Marktplätze: gekommen, um zu bleiben

Digitale Marktplätze wie Digitec Galaxus bieten Händlern die Möglichkeit, ihre Produkte auf einer zusätzlichen Plattform mit grossem Käuferkreis anzubieten. Fast die Hälfte der Händler sind bereits auf solchen Marktplätzen aktiv, weitere 13 Prozent planen das. Unter den Aktiven verkaufen sechs von zehn auf Digitec Galaxus, danach folgen Ricardo, Amazon und Tutti. Der stärkste Treiber für die Präsenz auf Marktplätzen sind Zusatzverkäufe (76 Prozent), gefolgt von mehr Reichweite (63 Prozent) und höherer Visibilität (60 Prozent). Gegen eine Marktplatzpräsenz sprechen mehrheitlich zu hohe Provisionskosten und der Schutz des eigenen Onlineshops. «Insgesamt zeigen die Studienergebnisse, dass Marktplätze auch langfristig zum Taktgeber im E-Commerce werden.», so Philippe Mettler, Experte für Digital Commerce bei der Schweizerischen Post. 95 Prozent der Befragten geben Marktplätzen eine relevante Rolle im Handel der Zukunft.

Einsatz von Automatisierung und Künstlicher Intelligenz (KI) bei Produktempfehlungen. (Bild: www.hslu.ch)

KI wird wenig genutzt

Auch Künstliche Intelligenz (KI) birgt für Onlineshops grosses Potenzial. KI kann dafür eingesetzt werden, Produktempfehlungen möglichst genau auf die Präferenzen und das Kaufverhalten von Kundinnen und Kunden abzustimmen.
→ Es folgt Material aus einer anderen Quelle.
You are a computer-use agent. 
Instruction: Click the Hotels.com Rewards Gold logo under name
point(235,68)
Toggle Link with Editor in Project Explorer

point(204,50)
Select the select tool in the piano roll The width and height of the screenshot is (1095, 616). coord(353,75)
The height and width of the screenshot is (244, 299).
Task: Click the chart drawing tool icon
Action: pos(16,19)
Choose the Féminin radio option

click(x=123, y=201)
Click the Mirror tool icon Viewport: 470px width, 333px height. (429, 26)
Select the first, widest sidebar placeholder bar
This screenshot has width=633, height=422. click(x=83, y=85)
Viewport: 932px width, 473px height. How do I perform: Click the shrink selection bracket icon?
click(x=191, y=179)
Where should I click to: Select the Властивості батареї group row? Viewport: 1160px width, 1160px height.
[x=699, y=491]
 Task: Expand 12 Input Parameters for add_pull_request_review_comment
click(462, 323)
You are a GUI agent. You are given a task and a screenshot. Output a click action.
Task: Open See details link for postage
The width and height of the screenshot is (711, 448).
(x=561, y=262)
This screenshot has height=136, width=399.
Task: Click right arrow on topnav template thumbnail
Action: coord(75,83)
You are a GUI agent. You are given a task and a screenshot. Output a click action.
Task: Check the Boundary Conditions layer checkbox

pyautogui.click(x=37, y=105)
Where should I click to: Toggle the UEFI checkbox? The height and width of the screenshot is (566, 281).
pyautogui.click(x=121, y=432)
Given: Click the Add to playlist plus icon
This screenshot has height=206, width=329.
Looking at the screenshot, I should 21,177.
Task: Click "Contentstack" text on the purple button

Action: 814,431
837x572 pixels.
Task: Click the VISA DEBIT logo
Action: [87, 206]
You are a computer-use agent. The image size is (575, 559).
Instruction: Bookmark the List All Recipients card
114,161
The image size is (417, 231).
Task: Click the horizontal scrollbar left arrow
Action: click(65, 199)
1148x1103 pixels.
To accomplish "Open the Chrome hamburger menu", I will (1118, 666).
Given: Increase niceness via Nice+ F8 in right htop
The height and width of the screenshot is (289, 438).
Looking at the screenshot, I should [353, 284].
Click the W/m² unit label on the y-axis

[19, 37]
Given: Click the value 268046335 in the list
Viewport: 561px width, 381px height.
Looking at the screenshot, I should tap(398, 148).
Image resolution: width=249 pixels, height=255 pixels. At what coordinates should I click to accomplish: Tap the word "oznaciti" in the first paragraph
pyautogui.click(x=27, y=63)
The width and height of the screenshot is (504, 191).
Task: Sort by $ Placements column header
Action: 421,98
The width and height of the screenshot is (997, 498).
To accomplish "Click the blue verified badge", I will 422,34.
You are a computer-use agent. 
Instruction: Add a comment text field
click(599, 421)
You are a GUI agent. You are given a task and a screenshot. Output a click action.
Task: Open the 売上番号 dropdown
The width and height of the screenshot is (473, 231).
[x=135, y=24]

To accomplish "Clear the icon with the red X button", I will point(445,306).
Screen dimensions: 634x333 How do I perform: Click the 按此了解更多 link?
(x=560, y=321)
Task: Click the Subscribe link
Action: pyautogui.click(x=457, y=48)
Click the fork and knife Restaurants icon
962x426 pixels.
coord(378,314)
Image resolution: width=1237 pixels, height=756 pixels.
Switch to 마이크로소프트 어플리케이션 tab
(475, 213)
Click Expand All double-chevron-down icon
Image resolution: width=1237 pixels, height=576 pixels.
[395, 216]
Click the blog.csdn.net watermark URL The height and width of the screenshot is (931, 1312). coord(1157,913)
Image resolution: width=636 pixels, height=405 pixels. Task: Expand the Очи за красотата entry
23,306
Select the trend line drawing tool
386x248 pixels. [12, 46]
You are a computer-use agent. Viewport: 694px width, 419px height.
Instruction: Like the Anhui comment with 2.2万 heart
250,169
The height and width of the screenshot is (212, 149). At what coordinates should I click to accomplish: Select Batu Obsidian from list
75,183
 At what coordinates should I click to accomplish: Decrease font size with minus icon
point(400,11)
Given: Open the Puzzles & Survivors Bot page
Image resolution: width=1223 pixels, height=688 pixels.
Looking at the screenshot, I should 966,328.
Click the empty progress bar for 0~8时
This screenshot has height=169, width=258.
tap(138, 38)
Viele Unternehmen halten sich bei deren Einsatz aber noch zurück. Rund die Hälfte der befragten Onlineshops verwendet keine KI-basierten Produktempfehlungen. 23 Prozent setzen auf einfache datenbasierte Empfehlungen, während ein knappes Viertel auf elaboriertere Methoden setzt, die eine höhere Relevanz versprechen. Sechs von zehn Onlineshops erachten Datenkompetenz im Marketing als mindestens «wichtig». Allerdings gibt lediglich jeder zehnte Onlineshop an, bereits über sehr gute Fähigkeiten in diesem Bereich zu verfügen. «Hier besteht in den nächsten Jahren sicher noch Aufholbedarf», sagt Thomas Wozniak.

Einsatz von aktiven Massnahmen zur Kundenbedingung. (Bild: www.hslu.ch)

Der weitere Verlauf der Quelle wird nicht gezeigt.